Starting at the line that contains "Chesterfield (983, 197)", write out every line to the end of the records below exactly, and leave out the pictures.

AVAILABLE RECORDS below:

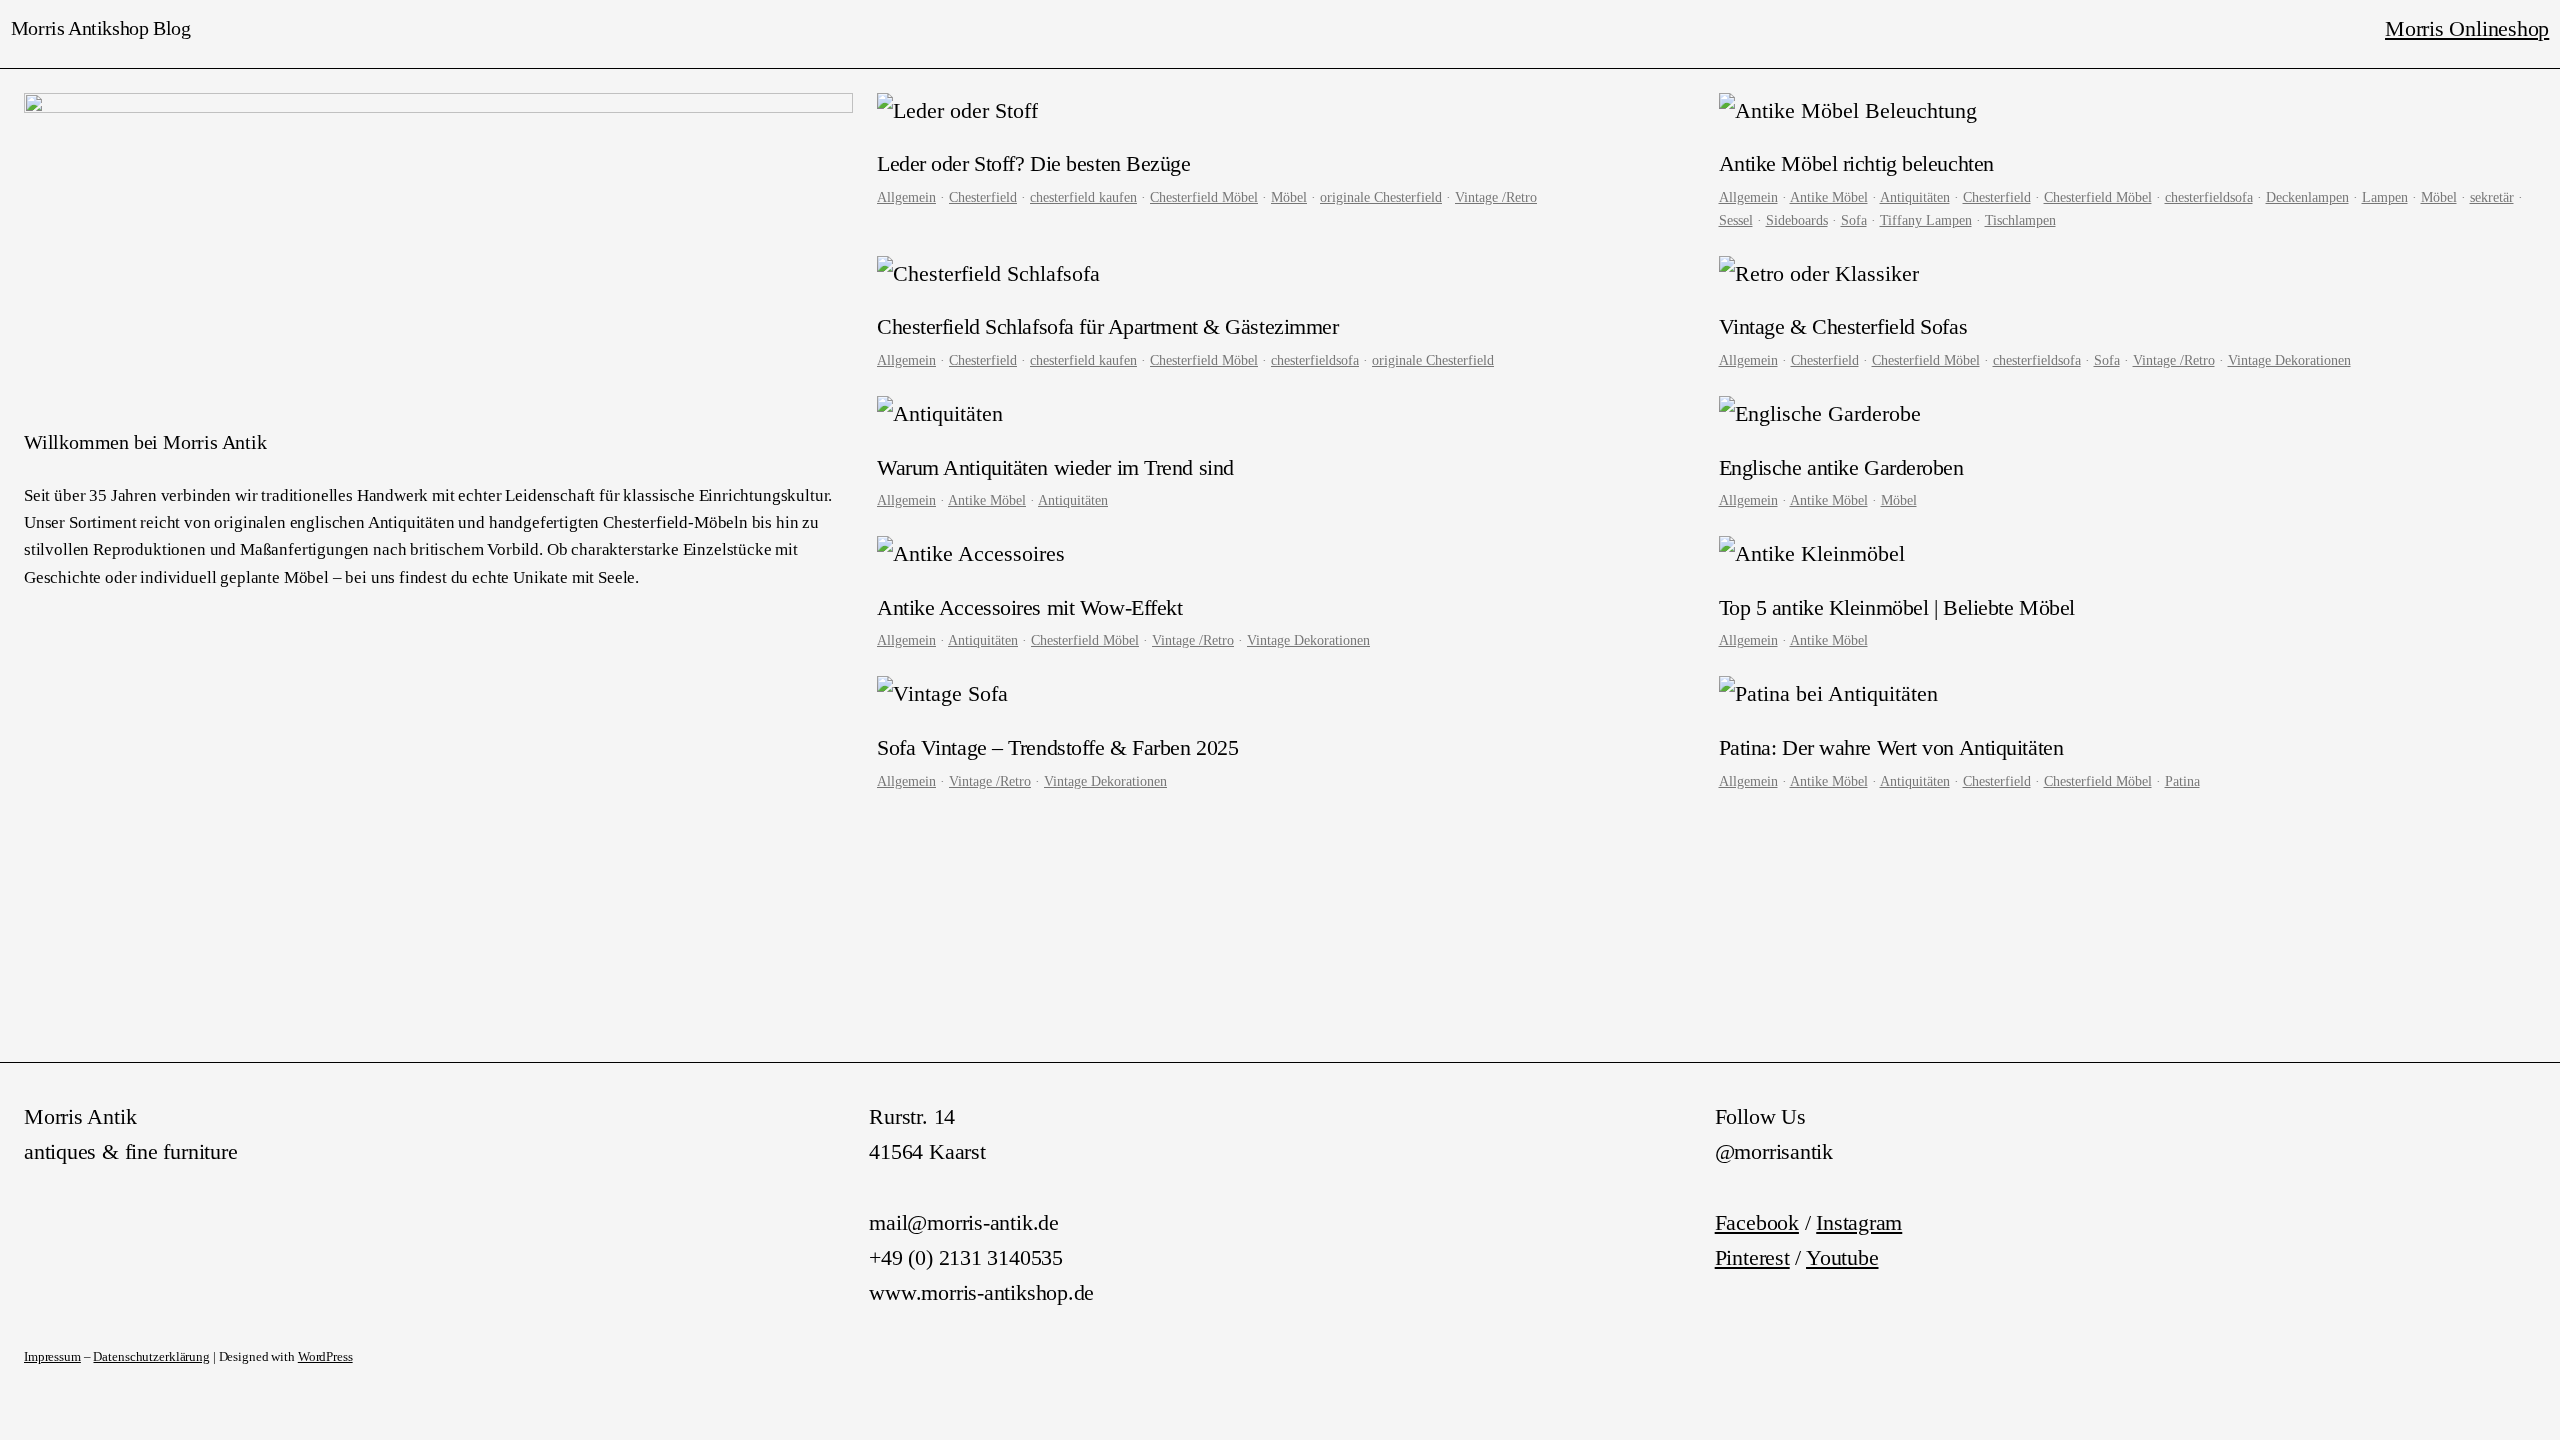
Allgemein (906, 197)
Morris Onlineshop (2467, 28)
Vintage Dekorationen (2289, 360)
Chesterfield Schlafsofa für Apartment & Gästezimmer (1107, 326)
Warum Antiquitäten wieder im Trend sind (1055, 467)
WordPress (325, 1357)
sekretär (2492, 197)
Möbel (1289, 197)
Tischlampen (2020, 220)
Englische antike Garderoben (1841, 467)
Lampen (2385, 197)
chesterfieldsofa (2209, 197)
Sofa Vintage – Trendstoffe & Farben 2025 (1057, 747)
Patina (2182, 781)
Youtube (1842, 1257)
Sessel (1736, 220)
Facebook (1757, 1222)
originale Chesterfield (1381, 197)
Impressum (52, 1357)
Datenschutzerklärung (151, 1357)
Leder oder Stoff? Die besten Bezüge (1034, 163)
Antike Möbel (1829, 197)
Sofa (1854, 220)
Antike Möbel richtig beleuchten (1856, 163)
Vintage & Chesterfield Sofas (1843, 326)
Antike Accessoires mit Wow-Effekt (1029, 607)
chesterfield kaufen (1083, 197)
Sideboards (1797, 220)
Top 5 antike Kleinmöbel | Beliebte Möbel (1897, 607)
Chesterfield (983, 197)
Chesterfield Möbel (1204, 197)
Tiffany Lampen (1926, 220)
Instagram (1859, 1222)
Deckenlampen (2307, 197)
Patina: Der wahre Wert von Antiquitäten (1891, 747)
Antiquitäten (1915, 197)
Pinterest (1752, 1257)
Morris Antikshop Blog (101, 28)
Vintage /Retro (1496, 197)
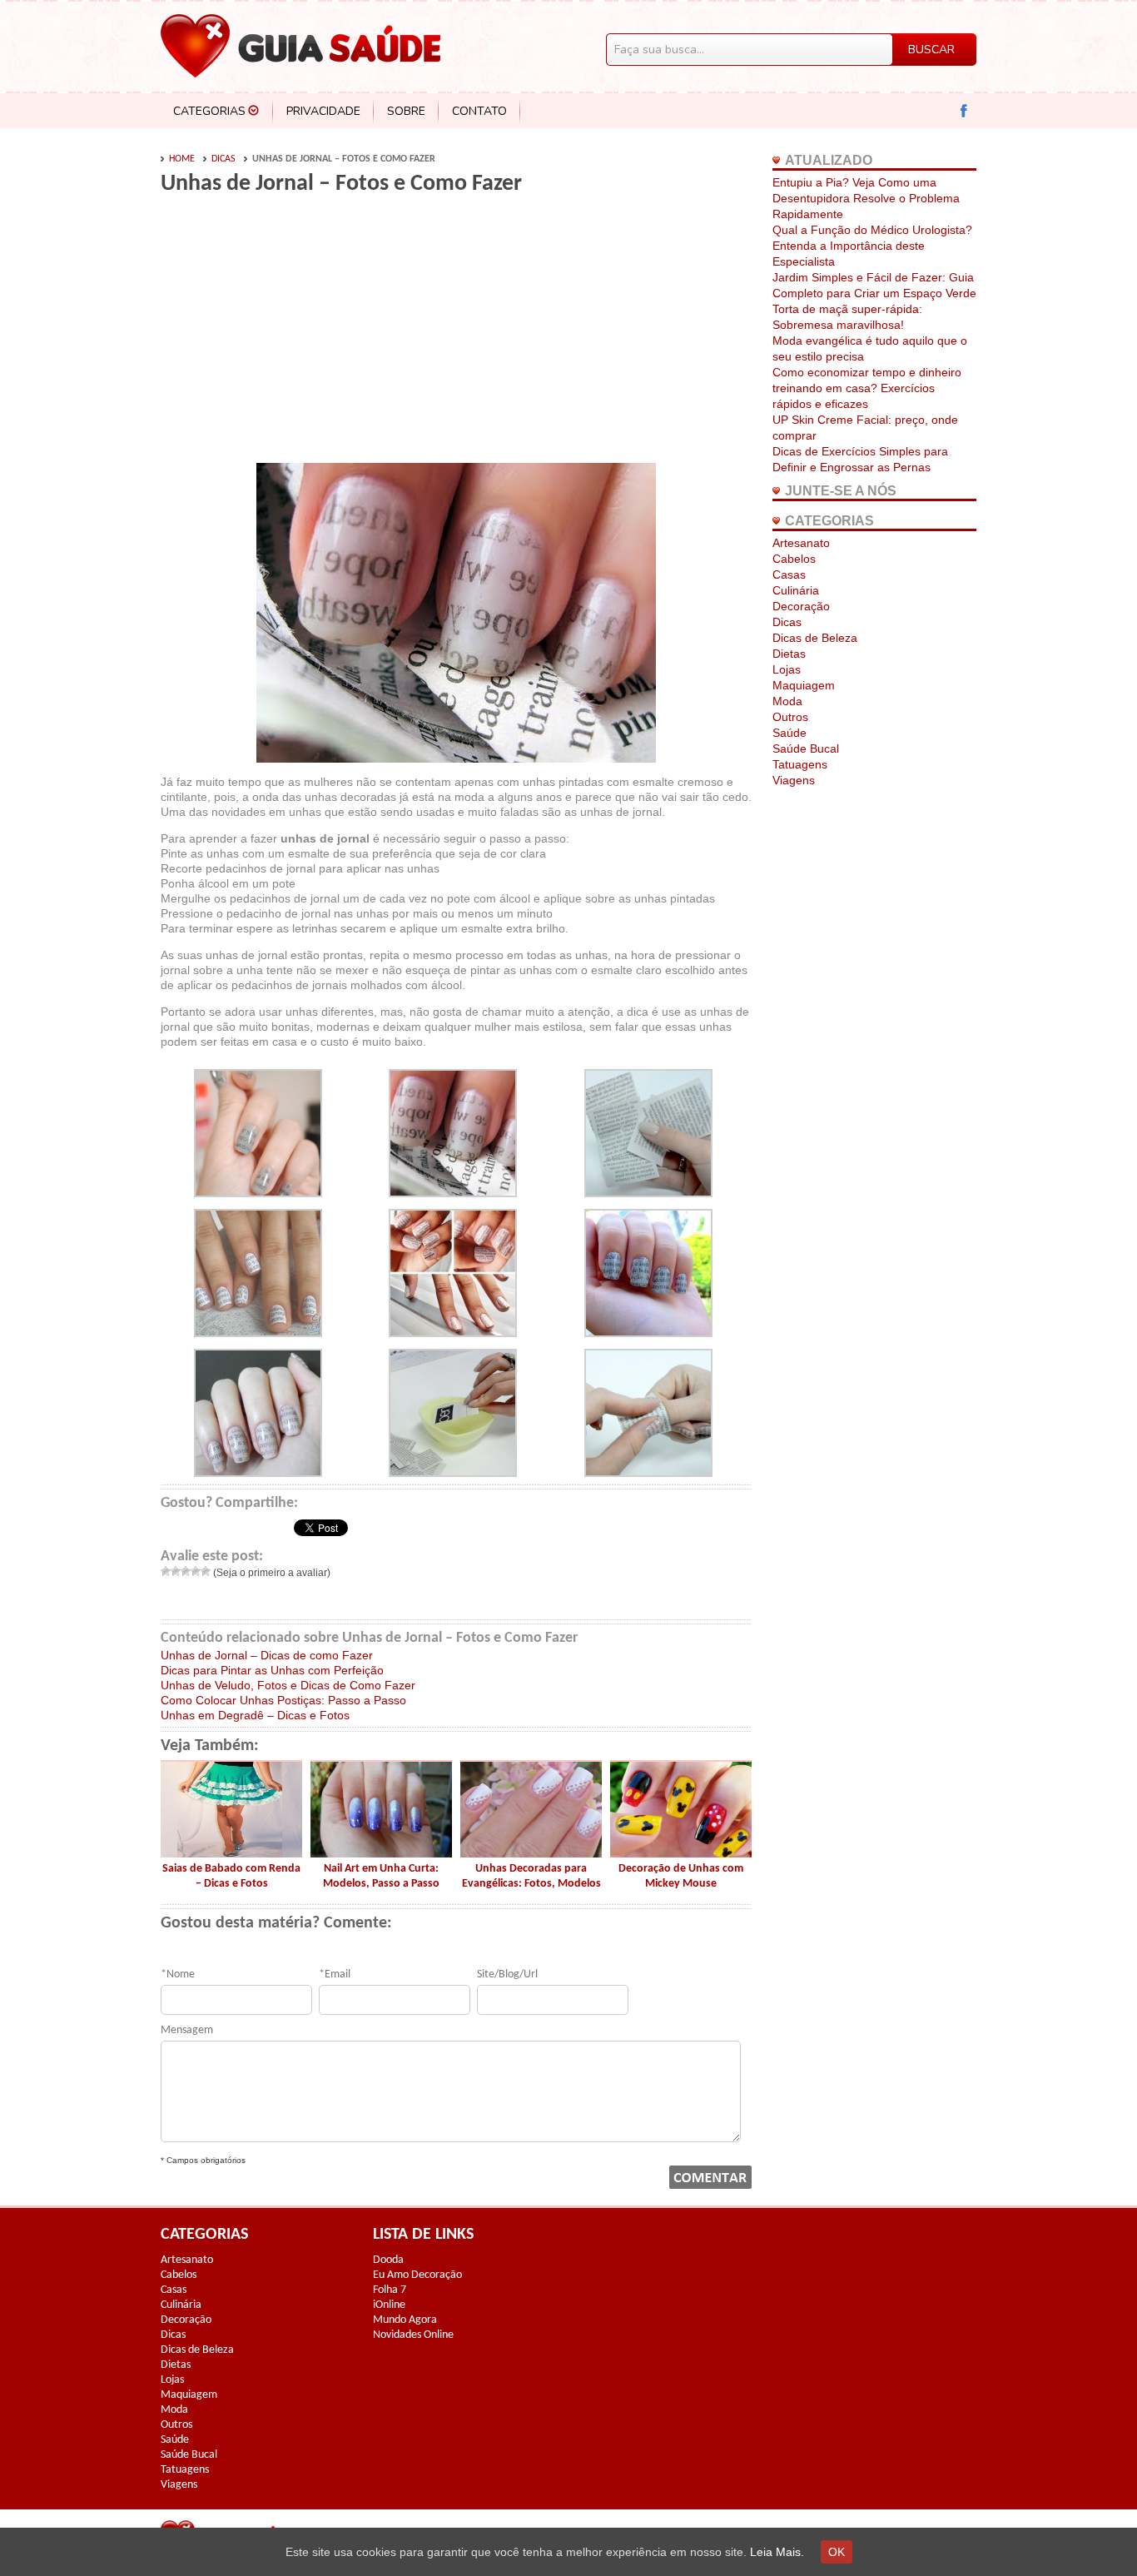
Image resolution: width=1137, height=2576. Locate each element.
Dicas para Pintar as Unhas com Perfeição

End of AVAILABLE RECORDS.

RESULT OF THE TASK:
Chesterfield (983, 197)
Chesterfield Möbel (1204, 197)
Tiffany Lampen (1926, 220)
Instagram (1859, 1222)
Deckenlampen (2307, 197)
Patina: Der wahre Wert von Antiquitäten (1891, 747)
Antiquitäten (1915, 197)
Pinterest (1752, 1257)
Morris Antikshop Blog (101, 28)
Vintage /Retro (1496, 197)
Image resolution: width=1137, height=2576. Locate each element.
Dicas para Pintar as Unhas com Perfeição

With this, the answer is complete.